While these dishes prove Manitas can stick to the script and follow tradition, the cafe has its most fun breaking the rules. Just like the Puerto Rican pop music sensation it’s named after, The Bad Bunny BBQ Sandwich is savored by the masses. Instead of filling concert seats, it packs a delicious Mexican slow-roasted pork between toasted buns with the help of a secret in-house BBQ sauce. The Hella Spicy Chilaquiles tout a very chill Cali vernacular, yet they’re still spicy enough to scare even the most devoted of heat enthusiasts. And the Huevos Rancheros Románticos make you fall in love with their unexpected West Coast aesthetic before the first bite.
Because Manitas Cafe proudly feeds off its roots and nearby Panhandle community, the establishment achieves a crossover appeal that’s hard to attain. This adaptability provides a newfound identity that has inevitably helped make the business successful. But when COVID-19 spread to San Francisco, Rosales and his restaurant had to adjust again, this time to the pandemic’s conditions.
“It’s been a bit different, but not in a worse way because we’ve always been a neighborhood-focused spot,” said Rosales.
“So…a lot of the business going on Downtown got shut down and offices closed. It didn’t really impact where we’re located because now people stay at home…we didn’t lose customers, we probably gained customers.”

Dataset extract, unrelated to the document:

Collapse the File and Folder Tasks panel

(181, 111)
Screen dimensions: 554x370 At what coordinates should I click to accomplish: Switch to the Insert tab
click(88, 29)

Rosales revamped the cafe’s catering menu shortly after San Francisco announced its stay at home order. Manitas rolled out the Taco House Party, a $40 taco meal kit for four people that’s available in chicken, carnitas, or both.
Luckily, the catering promotion has been successful, helping Manitas handle the pandemic better than other local restaurants. Rosales was also among very few restaurant owners to receive a PPP loan, allowing him to retain employees that influenced the feel and taste of Manitas’ menu items. However, the application and approval processes were far more tedious than expected.
“We applied…but it’s not like they have someone holding your hand while you do it,” said Rosales. “I got rejected twice, and I didn’t know why. And then the third time, I got accepted.”
Recently, the National Restaurant Association discovered restaurants have lost more than $25 billion since March. The PPP loan program has notoriously shorthanded small restaurants, and numerous Fortune 500 restaurant groups received the same funds. Even though Rosales was approved for a PPP loan, no transparency during the process has left him unsure how to use it.
“I said, ‘Now I’m going to apply for loan forgiveness.’ Am I going to get rejected twice for getting it forgiven, and I don’t know why?”
“There’s not much – there’s no back and forth.”
Restaurant owners have voiced concerns about if their PPP loans would be forgiven. More than 50 percent of each loan must be spent on payroll expenses. And the industry remains concerned about how these expenditures will be accounted for. If funds are not used appropriately, the Small Business Administration (SBA) may not forgive the loan. Then owners like Rosales would be in a more vulnerable position moving forward.
Ambiguity in the PPP loan process leaves local businesses anxious. Yet Rosales finds himself in a better position than most San Francisco restaurants, many of which have permanently closed since March. Even after receiving everything else Manitas Cafe needs for smoother roads, there is one aspect of the job he misses most, the customer experience.
“We’re not getting the same experience that you have as a restaurant. So from that standpoint, it’s not a positive thing,” said Rosales.
Online orders and takeout initiatives help pay bills. But for Rosales, interacting with la gente champions the same purpose his parents had when making great pupusas: to serve.
“I’m in a situation where I feel a little more liberated where I get to go out and interact with customers on a daily basis. In the community, we’ll say hello to different people every day.”
Now, Rosales anticipates the day he can welcome the community back into Manitas. But dine-in or takeout, the “taste of patrias” lives on.